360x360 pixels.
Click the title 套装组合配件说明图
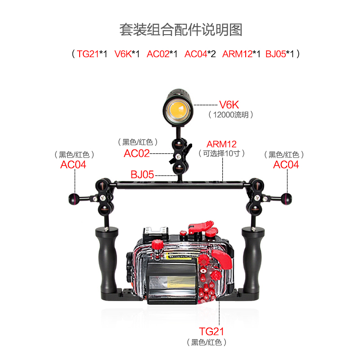(x=180, y=30)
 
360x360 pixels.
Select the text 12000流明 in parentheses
(x=231, y=115)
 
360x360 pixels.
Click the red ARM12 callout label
(x=221, y=144)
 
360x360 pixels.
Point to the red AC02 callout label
(x=136, y=153)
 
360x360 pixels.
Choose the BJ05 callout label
(x=142, y=174)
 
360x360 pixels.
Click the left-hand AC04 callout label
(x=73, y=165)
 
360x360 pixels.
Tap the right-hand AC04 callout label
(x=286, y=165)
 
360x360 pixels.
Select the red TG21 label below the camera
(x=212, y=332)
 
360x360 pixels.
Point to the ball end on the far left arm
(x=72, y=197)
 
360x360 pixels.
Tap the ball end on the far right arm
(x=287, y=197)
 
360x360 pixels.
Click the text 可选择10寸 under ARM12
(x=221, y=153)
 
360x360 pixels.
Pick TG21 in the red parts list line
(x=87, y=54)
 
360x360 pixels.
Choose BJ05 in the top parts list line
(x=275, y=54)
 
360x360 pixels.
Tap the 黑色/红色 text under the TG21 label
(x=207, y=342)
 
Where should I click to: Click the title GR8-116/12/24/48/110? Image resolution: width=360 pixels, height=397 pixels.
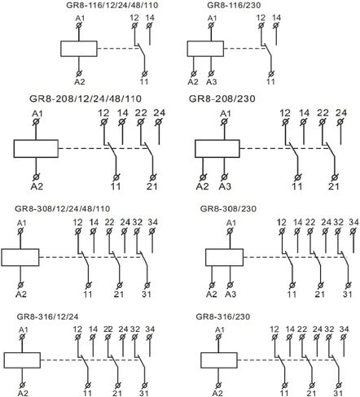click(112, 5)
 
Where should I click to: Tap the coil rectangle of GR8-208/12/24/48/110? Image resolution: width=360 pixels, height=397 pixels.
click(36, 149)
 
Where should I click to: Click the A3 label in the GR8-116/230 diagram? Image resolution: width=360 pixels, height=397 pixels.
click(212, 81)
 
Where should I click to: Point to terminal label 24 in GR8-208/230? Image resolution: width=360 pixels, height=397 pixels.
click(341, 112)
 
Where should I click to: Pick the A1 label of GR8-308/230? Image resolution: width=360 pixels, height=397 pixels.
click(231, 223)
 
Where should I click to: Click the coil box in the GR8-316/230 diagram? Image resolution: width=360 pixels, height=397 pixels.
click(219, 360)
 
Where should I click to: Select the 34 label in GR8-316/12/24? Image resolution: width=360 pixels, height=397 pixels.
click(150, 329)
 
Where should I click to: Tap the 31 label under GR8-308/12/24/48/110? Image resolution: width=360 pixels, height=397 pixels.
click(147, 294)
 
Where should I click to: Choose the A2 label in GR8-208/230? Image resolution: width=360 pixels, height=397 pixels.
click(202, 186)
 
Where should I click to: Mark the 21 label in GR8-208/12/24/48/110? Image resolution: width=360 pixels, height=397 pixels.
click(152, 186)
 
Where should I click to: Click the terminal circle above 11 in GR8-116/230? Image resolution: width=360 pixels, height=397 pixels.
click(271, 73)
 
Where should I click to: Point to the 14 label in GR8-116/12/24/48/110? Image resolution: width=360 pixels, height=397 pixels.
click(150, 18)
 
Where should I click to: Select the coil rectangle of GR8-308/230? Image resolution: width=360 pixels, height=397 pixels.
click(224, 257)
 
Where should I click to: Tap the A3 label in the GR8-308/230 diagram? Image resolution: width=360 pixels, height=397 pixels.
click(230, 294)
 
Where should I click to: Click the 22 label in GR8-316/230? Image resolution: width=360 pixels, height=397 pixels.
click(302, 329)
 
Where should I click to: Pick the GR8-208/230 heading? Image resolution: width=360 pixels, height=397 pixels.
click(222, 98)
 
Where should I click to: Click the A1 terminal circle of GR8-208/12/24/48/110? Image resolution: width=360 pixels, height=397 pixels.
click(36, 122)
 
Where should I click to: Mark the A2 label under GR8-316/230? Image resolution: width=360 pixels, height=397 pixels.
click(217, 393)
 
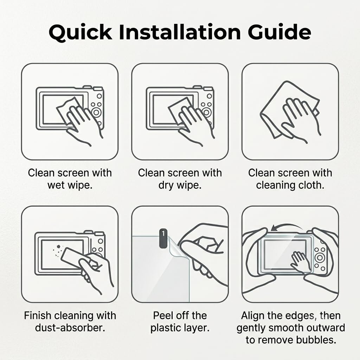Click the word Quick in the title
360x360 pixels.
[x=81, y=32]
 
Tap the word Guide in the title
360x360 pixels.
[x=279, y=32]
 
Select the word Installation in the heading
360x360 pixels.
[x=180, y=32]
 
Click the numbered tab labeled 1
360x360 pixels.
[x=163, y=238]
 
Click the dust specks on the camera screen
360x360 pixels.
[x=57, y=250]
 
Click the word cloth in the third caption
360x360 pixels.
[x=312, y=185]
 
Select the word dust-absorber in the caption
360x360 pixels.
[x=70, y=328]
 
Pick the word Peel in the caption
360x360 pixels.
[x=162, y=315]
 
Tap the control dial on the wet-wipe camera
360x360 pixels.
[x=96, y=112]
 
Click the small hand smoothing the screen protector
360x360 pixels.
[x=301, y=262]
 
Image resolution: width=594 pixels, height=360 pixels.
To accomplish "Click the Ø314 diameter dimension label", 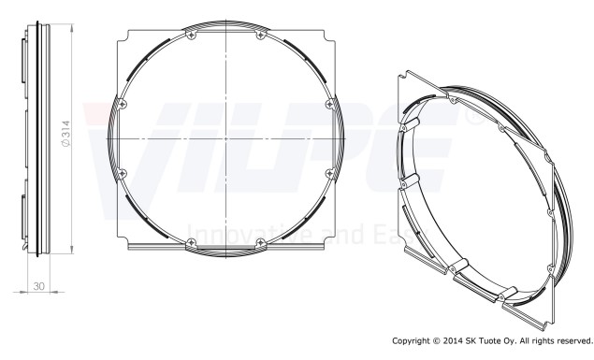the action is (x=65, y=134).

******************************

Convert the lines starting at the one containing "Click the numbered tab labeled 1" and ending at the one containing "[x=96, y=112]" into a Markdown table with the columns "Index" and "Text", numbering each line in the Index column and omitting blank lines.

| Index | Text |
|---|---|
| 1 | Click the numbered tab labeled 1 |
| 2 | 360x360 pixels. |
| 3 | [x=163, y=238] |
| 4 | Click the dust specks on the camera screen |
| 5 | 360x360 pixels. |
| 6 | [x=57, y=250] |
| 7 | Click the word cloth in the third caption |
| 8 | 360x360 pixels. |
| 9 | [x=312, y=185] |
| 10 | Select the word dust-absorber in the caption |
| 11 | 360x360 pixels. |
| 12 | [x=70, y=328] |
| 13 | Pick the word Peel in the caption |
| 14 | 360x360 pixels. |
| 15 | [x=162, y=315] |
| 16 | Tap the control dial on the wet-wipe camera |
| 17 | 360x360 pixels. |
| 18 | [x=96, y=112] |